Task material:
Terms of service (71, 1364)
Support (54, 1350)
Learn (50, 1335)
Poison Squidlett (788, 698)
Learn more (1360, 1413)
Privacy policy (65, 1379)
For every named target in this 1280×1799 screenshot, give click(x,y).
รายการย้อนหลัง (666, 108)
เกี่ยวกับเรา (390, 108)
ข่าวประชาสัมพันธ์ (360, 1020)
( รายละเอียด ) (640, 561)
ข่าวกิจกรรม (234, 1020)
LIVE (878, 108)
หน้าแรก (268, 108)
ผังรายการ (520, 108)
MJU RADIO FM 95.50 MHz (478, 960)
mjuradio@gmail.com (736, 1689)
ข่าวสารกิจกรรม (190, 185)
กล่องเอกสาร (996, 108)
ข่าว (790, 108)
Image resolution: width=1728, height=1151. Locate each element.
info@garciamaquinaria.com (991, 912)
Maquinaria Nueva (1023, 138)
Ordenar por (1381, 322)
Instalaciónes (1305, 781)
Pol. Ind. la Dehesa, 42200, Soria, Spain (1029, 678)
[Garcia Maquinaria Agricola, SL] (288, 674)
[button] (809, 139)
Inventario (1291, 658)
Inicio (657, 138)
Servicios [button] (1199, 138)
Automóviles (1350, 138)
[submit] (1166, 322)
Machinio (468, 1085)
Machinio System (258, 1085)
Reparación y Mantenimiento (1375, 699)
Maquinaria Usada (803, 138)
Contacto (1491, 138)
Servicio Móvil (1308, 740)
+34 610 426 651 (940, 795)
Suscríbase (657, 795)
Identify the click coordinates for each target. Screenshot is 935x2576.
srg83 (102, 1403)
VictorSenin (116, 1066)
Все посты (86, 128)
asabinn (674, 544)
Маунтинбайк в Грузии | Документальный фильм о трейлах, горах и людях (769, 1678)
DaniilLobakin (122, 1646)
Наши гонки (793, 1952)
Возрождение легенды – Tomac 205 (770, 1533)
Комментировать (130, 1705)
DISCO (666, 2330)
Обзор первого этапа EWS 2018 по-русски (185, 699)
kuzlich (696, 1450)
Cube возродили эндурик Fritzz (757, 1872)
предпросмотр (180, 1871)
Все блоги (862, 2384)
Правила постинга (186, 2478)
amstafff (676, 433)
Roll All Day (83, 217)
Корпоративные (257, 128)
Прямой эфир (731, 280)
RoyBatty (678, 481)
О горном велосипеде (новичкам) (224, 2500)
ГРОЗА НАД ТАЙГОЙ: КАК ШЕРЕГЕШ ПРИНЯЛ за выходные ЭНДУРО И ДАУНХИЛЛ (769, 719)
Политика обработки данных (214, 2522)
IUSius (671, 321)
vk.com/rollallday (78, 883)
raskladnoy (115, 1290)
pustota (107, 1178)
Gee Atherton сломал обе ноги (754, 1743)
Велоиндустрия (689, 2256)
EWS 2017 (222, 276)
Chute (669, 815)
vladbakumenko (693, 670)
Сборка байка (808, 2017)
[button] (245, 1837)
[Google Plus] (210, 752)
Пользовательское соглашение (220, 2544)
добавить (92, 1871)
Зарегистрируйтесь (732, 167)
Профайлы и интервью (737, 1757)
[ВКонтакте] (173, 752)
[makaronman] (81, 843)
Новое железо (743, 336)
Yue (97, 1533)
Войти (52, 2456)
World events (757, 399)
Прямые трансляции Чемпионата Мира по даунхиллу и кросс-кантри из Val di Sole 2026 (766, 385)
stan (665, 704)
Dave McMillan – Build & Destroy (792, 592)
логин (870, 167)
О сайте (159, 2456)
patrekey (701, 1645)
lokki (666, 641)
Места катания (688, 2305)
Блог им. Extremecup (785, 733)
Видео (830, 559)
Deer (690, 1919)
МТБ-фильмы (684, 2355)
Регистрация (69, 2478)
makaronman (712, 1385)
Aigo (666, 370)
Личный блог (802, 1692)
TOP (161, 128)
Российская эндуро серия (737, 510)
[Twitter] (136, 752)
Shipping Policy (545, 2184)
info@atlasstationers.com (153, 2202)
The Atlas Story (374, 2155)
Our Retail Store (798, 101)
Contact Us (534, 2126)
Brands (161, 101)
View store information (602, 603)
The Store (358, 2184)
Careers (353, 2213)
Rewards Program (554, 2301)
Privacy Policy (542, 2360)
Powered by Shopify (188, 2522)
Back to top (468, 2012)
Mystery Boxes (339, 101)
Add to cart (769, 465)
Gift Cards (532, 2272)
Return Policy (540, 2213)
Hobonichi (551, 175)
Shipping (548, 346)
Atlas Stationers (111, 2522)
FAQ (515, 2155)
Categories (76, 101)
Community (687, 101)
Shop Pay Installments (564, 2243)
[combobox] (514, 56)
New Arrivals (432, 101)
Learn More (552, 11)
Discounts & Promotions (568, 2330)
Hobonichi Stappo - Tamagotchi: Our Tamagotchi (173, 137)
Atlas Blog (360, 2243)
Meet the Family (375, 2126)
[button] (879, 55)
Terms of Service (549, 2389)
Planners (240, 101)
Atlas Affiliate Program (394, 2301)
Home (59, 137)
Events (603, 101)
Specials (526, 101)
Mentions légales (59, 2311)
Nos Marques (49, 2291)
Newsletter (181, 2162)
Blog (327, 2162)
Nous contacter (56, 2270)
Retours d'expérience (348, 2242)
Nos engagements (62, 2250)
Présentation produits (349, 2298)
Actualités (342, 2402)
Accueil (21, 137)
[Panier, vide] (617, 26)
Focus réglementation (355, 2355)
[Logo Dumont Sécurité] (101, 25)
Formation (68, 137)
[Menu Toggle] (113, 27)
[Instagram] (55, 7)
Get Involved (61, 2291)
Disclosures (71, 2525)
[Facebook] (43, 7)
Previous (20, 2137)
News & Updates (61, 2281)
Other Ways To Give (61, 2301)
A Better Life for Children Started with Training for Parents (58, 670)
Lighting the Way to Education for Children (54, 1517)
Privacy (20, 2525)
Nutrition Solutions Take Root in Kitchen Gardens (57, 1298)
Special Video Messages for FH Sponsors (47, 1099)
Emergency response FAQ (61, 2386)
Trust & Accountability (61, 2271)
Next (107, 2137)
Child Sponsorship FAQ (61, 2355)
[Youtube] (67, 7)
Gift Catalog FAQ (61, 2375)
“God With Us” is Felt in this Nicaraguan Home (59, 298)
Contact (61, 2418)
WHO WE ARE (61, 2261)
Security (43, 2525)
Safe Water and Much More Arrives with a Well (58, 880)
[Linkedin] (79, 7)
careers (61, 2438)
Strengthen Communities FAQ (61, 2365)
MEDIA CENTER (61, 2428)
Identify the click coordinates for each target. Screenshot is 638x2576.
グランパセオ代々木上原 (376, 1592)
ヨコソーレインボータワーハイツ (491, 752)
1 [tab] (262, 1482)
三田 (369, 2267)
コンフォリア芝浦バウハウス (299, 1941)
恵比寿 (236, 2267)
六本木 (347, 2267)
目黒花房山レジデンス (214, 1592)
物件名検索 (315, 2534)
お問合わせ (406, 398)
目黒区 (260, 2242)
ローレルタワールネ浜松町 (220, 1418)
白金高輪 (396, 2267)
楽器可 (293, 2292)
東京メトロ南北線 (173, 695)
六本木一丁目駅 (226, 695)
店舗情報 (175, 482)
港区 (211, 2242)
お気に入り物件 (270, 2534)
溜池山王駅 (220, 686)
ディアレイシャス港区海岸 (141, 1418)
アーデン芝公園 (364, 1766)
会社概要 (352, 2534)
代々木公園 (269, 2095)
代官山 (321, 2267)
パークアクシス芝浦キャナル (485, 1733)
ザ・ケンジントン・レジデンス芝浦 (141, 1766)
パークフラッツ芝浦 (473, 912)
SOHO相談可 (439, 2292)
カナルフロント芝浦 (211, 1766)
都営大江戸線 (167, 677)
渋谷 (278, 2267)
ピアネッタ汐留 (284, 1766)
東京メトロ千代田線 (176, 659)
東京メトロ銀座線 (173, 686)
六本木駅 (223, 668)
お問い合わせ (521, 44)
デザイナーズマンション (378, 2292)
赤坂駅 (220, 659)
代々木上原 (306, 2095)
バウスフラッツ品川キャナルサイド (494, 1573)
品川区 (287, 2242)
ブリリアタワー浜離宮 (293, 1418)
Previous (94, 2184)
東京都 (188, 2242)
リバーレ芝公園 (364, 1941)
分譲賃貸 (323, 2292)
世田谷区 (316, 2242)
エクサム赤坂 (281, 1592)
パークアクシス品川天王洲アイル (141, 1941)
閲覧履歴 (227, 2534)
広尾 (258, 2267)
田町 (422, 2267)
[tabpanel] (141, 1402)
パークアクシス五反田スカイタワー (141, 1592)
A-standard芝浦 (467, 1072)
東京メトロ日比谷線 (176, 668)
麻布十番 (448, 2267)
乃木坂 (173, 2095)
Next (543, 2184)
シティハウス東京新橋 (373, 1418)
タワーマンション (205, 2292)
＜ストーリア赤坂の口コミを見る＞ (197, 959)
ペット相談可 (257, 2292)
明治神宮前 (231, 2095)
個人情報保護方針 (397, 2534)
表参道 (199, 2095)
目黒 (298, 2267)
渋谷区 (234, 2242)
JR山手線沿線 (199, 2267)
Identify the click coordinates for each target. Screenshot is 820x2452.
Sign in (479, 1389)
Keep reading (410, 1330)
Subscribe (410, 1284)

Work instructions: Output nothing but the lines from the one that contains "お気に入り物件 (270, 2534)" through the final line of the entries above, exactly as they appear.

Answer for the task:
お気に入り物件 (270, 2534)
溜池山王駅 (220, 686)
ディアレイシャス港区海岸 (141, 1418)
アーデン芝公園 (364, 1766)
会社概要 (352, 2534)
代々木公園 (269, 2095)
代官山 (321, 2267)
パークアクシス芝浦キャナル (485, 1733)
ザ・ケンジントン・レジデンス芝浦 (141, 1766)
パークフラッツ芝浦 (473, 912)
SOHO相談可 (439, 2292)
カナルフロント芝浦 (211, 1766)
都営大江戸線 (167, 677)
渋谷 (278, 2267)
ピアネッタ汐留 (284, 1766)
東京メトロ千代田線 (176, 659)
東京メトロ銀座線 (173, 686)
六本木駅 (223, 668)
お問い合わせ (521, 44)
デザイナーズマンション (378, 2292)
赤坂駅 (220, 659)
代々木上原 (306, 2095)
バウスフラッツ品川キャナルサイド (494, 1573)
品川区 (287, 2242)
ブリリアタワー浜離宮 (293, 1418)
Previous (94, 2184)
東京都 (188, 2242)
リバーレ芝公園 (364, 1941)
分譲賃貸 (323, 2292)
世田谷区 (316, 2242)
エクサム赤坂 (281, 1592)
パークアクシス品川天王洲アイル (141, 1941)
閲覧履歴 (227, 2534)
広尾 (258, 2267)
田町 (422, 2267)
[tabpanel] (141, 1402)
パークアクシス五反田スカイタワー (141, 1592)
A-standard芝浦 (467, 1072)
東京メトロ日比谷線 (176, 668)
麻布十番 (448, 2267)
乃木坂 (173, 2095)
Next (543, 2184)
シティハウス東京新橋 (373, 1418)
タワーマンション (205, 2292)
＜ストーリア赤坂の口コミを見る＞ (197, 959)
ペット相談可 (257, 2292)
明治神宮前 (231, 2095)
個人情報保護方針 (397, 2534)
表参道 (199, 2095)
目黒 (298, 2267)
渋谷区 (234, 2242)
JR山手線沿線 (199, 2267)
Identify the click coordinates for each target. Screenshot is 820x2452.
Sign in (479, 1389)
Keep reading (410, 1330)
Subscribe (410, 1284)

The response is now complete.